Restate word for word only the lines running from the one with "Screen dimensions: 643x324" to the end of the data, both ends included. Omit any pictures.

Collection entries:
= Beginning of Section =
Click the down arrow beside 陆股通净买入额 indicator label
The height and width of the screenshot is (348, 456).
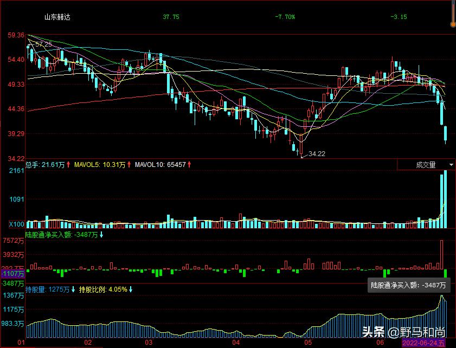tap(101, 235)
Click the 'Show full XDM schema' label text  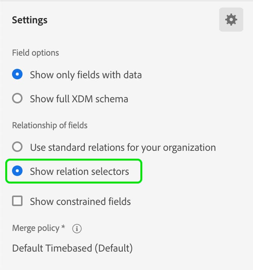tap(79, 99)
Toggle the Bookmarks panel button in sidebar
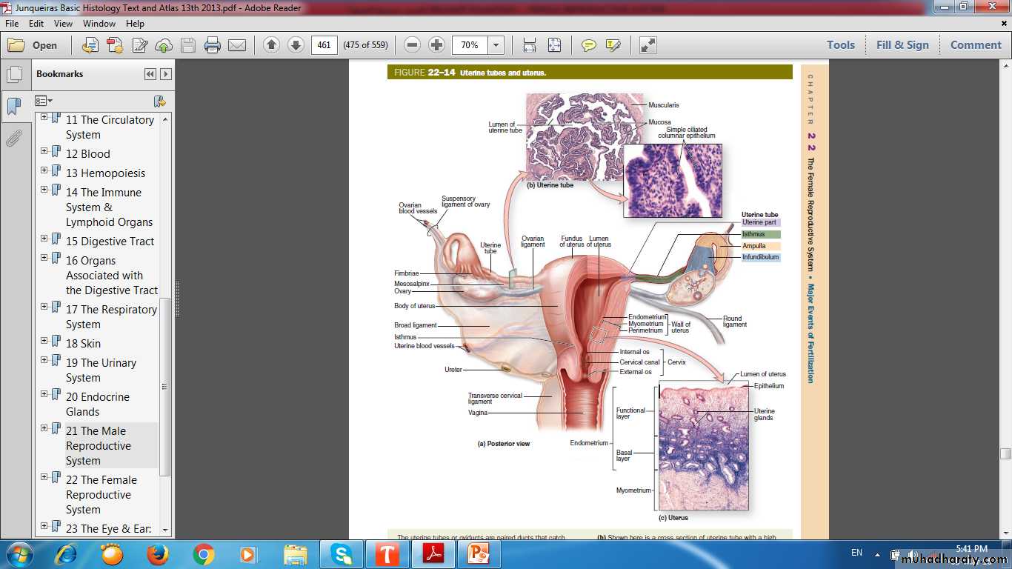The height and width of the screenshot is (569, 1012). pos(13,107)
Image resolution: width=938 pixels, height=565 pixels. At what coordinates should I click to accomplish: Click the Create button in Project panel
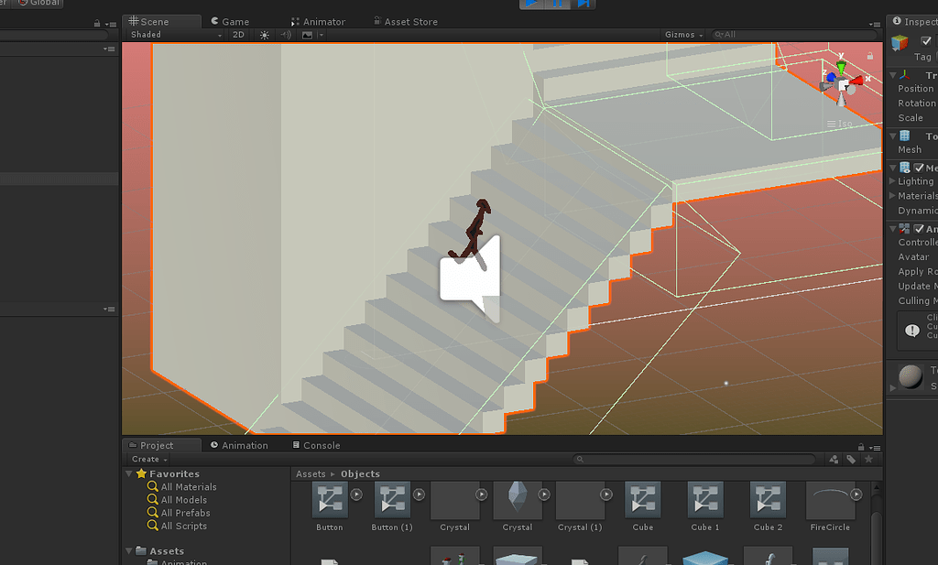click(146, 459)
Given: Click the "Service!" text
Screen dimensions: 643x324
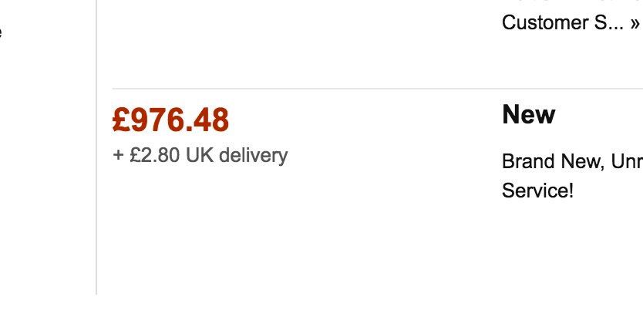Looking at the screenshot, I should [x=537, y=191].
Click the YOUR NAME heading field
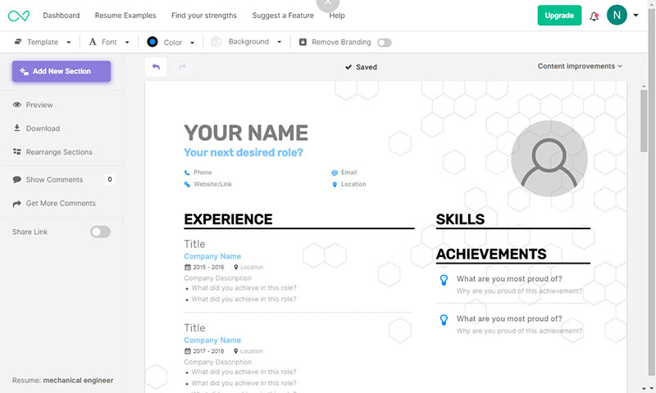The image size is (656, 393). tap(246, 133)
= End of Section =
Task response:
Screen dimensions: 643x324
Looking at the screenshot, I should [x=537, y=191].
Click the YOUR NAME heading field
The image size is (656, 393). tap(246, 133)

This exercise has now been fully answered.